▸ Data for review
━━━━
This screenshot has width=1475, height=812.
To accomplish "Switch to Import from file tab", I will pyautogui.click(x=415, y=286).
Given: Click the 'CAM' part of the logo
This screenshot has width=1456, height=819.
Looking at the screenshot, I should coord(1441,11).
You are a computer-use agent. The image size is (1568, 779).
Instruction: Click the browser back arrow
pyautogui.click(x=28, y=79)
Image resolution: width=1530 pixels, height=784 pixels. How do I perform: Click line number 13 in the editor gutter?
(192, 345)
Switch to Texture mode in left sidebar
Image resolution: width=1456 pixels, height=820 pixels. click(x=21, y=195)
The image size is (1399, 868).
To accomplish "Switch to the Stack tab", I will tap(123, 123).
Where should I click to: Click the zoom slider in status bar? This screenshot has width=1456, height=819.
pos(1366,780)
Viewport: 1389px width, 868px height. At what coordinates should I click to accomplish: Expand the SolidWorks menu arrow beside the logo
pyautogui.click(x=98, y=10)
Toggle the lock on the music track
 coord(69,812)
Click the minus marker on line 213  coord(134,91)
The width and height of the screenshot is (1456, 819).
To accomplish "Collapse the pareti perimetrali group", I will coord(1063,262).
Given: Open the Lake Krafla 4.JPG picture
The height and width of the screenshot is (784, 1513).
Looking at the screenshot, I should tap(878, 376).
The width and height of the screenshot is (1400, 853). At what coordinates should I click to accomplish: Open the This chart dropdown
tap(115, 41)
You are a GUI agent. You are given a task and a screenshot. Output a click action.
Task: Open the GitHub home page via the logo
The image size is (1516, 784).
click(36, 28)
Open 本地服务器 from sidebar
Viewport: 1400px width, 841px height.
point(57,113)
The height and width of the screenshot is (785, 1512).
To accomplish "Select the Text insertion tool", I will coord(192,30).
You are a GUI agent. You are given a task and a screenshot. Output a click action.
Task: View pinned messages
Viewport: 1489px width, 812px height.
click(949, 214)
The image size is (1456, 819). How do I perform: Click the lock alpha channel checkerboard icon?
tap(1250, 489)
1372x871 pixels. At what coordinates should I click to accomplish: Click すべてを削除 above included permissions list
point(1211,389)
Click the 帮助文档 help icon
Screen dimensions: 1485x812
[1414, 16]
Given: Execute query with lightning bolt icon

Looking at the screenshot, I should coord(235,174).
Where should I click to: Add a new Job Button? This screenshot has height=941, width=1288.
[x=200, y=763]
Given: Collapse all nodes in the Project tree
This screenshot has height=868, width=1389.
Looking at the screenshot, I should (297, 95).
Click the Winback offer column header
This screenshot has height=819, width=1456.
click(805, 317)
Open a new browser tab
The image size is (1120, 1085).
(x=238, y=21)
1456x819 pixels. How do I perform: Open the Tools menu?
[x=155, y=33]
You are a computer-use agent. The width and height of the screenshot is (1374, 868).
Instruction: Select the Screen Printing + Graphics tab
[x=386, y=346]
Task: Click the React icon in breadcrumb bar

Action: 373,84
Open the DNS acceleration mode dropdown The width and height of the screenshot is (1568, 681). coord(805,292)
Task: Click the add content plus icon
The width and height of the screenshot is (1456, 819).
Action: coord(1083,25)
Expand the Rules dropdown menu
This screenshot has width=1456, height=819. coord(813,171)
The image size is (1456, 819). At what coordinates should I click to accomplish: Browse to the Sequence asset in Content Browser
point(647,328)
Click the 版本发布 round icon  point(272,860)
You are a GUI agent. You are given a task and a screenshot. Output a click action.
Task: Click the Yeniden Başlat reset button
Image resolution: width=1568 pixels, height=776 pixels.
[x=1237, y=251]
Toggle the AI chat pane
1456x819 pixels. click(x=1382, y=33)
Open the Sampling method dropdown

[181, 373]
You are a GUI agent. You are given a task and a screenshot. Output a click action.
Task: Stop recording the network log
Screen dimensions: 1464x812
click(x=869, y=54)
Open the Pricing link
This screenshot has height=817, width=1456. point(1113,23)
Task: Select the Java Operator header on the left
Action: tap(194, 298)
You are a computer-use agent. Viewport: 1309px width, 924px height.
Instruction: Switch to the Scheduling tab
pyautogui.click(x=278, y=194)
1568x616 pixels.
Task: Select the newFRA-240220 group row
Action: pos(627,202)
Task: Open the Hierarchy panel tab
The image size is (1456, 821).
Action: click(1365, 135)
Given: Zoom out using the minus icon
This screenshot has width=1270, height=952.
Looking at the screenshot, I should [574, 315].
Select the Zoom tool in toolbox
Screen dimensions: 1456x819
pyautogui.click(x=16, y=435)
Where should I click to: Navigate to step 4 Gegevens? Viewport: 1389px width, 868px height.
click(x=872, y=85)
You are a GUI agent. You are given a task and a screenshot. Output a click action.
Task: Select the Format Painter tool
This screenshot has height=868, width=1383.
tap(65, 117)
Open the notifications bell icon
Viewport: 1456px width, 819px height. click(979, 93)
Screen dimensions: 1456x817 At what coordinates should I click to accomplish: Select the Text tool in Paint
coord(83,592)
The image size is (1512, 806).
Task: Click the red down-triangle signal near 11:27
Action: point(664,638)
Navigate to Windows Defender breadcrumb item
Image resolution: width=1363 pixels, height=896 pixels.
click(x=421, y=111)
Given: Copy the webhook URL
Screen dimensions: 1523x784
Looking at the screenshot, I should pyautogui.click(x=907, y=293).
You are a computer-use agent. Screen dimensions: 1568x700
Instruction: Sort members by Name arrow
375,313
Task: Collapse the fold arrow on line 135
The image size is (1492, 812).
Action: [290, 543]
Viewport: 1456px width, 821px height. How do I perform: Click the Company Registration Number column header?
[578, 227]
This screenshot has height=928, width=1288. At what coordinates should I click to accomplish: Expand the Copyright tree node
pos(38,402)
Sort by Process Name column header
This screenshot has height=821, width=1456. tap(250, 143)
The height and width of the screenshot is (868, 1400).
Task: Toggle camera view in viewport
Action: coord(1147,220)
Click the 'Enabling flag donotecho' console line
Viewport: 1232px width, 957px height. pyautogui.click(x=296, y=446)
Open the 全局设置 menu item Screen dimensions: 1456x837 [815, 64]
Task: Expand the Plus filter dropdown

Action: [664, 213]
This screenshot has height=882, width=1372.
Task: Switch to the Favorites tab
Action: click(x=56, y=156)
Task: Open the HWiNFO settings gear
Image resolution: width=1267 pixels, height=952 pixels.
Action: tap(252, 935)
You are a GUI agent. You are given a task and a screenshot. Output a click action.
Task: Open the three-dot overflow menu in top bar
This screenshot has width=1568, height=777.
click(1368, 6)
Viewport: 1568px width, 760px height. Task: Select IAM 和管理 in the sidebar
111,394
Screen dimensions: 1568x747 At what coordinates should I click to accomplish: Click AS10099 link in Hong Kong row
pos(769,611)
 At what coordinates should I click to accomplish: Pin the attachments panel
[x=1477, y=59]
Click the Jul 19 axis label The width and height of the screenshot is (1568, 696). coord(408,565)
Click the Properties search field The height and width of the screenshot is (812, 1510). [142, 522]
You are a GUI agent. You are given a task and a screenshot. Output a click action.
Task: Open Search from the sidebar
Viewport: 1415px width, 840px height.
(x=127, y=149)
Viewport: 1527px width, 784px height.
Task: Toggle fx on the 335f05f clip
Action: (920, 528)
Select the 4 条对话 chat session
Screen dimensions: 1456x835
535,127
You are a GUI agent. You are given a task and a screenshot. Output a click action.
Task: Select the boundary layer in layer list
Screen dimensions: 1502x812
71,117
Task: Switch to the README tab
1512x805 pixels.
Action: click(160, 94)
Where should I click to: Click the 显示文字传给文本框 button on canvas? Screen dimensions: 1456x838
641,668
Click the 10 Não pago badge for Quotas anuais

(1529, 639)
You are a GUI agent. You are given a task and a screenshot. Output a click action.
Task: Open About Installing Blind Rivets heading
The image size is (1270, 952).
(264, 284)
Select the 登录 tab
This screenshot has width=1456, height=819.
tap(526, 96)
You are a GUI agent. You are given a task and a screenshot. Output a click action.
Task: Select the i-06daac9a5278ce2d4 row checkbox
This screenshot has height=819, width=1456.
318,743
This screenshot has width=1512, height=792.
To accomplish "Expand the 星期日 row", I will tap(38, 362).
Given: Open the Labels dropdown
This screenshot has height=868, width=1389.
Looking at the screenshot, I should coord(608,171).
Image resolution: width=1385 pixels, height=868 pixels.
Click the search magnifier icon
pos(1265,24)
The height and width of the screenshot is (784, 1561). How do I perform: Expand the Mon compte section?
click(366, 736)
━━━━
▸ Problem description
Your answer should be a single number: how many lines of the material contain "from".

▸ Exercise answer
3